It’s not a drug or device case, but a recent per curiam from the 7th Circuit (with a panel that includes McConnell’s BFF Posner) recently caught our eye. American Honda Motor Co., Inc. v. Allen, __ F.3d __, 2010 WL 1332781 (7th Cir. Apr. 7, 2010), may turn out to be handy for anyone facing a putative class action where plaintiffs rely on experts to do all the heavy lifting proving up key elements of the class claims. How often in a RICO or consumer fraud class action do the plaintiffs bring in an economist who incants the magic words “multiple regression” or “trust me, I’m an economist,” and before you know it, the plaintiffs are claiming that this bit of flim-flam can take care of any individual causation and damages issues? Happens all the time. And how often do courts buy this hokum and certify a class based on the vague assurances of a hired gun because class certification is “not a time to decide the merits?” Happens more than it should.

But in American Honda, the court put a stop to the “Olé” style of Daubert gatekeeping. It found, at least for the 7th Circuit, that before a district court may certify a class, it first “must conclusively rule” on any Daubert challenge if that expert’s testimony is “critical” to class certification. Id. at *3. In American Honda, the critical expert testimony was supplied by an engineer who claimed all Honda motorcycles are defective because they don’t adequately dampen “wobble” (yup, that’s right – a wobble expert). Id. at *1. The district court started in a good place, concluding that the supposed “predominance” of common issues – a prerequisite for showing that a class action is appropriate – rested on the validity of the theories advanced by the expert. Id. at *2. And then the district court marched through the expert report, expressing reservations and raising grave concerns about its reliability. Id. at *3. Sounds like we’re about to get a robust Daubert analysis pre-certification, right? But at the last minute, the district court proved it was Born to be Mild; it got cold feet and denied the Daubert motion without prejudice “at this early stage of the proceedings.” Id.

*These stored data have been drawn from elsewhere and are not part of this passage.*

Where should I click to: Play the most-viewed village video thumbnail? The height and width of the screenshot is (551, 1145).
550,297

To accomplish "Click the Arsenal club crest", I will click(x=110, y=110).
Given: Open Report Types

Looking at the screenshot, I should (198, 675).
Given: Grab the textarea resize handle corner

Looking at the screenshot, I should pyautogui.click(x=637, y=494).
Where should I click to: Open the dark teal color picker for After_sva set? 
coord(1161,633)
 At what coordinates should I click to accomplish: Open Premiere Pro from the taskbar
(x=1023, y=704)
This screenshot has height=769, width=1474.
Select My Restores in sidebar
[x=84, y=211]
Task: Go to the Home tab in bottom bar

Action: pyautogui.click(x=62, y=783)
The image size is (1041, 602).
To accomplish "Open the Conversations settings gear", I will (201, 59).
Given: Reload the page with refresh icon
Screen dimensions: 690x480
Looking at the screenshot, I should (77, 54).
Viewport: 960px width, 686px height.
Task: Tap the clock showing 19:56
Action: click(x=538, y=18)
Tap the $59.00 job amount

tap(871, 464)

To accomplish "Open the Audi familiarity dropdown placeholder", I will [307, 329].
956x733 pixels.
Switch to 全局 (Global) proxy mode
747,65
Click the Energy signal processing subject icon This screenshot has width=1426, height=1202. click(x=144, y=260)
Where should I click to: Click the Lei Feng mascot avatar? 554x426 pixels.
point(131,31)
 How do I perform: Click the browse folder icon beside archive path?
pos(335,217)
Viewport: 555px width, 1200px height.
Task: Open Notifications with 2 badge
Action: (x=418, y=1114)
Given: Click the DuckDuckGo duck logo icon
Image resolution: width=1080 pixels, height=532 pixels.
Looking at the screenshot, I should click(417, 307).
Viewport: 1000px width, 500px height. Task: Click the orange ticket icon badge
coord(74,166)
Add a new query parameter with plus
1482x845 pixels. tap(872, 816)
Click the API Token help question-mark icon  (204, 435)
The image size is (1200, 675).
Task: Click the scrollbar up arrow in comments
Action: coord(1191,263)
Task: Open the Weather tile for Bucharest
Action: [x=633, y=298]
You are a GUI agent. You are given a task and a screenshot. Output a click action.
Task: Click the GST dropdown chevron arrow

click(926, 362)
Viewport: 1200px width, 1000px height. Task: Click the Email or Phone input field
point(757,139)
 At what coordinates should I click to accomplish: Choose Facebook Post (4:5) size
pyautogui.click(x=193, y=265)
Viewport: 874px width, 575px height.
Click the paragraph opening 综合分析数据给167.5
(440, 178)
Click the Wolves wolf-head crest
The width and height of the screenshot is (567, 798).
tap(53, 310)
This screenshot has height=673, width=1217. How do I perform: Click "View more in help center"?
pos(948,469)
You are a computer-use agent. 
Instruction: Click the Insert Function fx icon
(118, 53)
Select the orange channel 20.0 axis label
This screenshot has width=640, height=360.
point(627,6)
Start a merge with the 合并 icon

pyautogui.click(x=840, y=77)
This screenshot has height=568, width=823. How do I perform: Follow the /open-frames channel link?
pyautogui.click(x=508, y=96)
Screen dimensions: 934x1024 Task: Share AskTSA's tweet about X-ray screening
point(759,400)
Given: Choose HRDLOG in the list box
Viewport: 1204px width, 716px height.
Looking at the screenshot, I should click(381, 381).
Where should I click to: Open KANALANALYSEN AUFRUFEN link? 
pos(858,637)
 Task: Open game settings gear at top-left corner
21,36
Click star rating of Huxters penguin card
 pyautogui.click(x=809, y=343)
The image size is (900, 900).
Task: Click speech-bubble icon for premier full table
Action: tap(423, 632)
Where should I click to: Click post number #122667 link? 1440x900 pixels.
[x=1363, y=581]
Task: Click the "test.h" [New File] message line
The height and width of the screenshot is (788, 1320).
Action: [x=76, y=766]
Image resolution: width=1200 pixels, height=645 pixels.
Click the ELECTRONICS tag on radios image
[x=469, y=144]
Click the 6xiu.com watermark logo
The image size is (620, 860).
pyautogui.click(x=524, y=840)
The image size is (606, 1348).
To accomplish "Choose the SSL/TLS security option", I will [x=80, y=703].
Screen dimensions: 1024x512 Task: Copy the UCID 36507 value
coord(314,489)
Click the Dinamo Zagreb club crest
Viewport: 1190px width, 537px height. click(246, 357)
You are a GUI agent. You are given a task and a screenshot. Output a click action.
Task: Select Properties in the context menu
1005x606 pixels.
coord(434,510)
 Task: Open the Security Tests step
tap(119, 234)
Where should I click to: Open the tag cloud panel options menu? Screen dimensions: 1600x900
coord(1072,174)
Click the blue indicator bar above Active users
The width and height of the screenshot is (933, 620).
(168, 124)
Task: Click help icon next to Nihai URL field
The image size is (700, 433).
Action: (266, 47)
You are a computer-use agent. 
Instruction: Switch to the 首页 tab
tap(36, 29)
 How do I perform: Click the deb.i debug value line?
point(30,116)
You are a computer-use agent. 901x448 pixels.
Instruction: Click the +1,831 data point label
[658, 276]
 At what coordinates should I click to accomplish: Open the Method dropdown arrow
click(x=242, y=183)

Not good enough, said the Posner posse. The court isn’t allowed to punt Daubert and proceed with a “provisional class” when plaintiffs’ whole class action depends on whether or not the experts are going to be able to prove on a classwide basis what they said they can prove. Id. at *4. In dismantling the wobble expert, the 7th Circuit pointed out some rookie mistakes he made, including using a standard he originally developed solely for litigation – a standard that was not generally accepted and had never been tested to determine its reliability as a measure. Id. at *5. The 7th Circuit also faulted the expert and the plaintiffs’ lawyers for the testing they did perform – analysis of a whopping ONE used motorcycle, ridden by ONE test rider, and then making the Evel Knievel-type leap of extrapolating those results to conclude the entire fleet of motorcycles built over a 7-year period had the same wobble problem. Id. at *6. Kicking up gravel at the lawyers, the court concluded, “[t]he small sample size also highlights the constraints litigation placed upon [the expert’s] methods and professional judgment; [he] was not being as thorough as he might otherwise be due to Plaintiffs’ reluctance to pay for more testing.” Id. at *6.

So there you go – we recognize that future courts will be left to grapple with whether an expert is “critical” to class certification or not, but for now, we’ll put this win in our back pockets (and in our briefs). Frankly, it is a decision in keeping with the direction of class certification law generally, and the need for robust and critical early analysis of the “classwide proofs” proffered by a putative class. Any step in that direction, even a per curiam one, is a good result as far as we are concerned.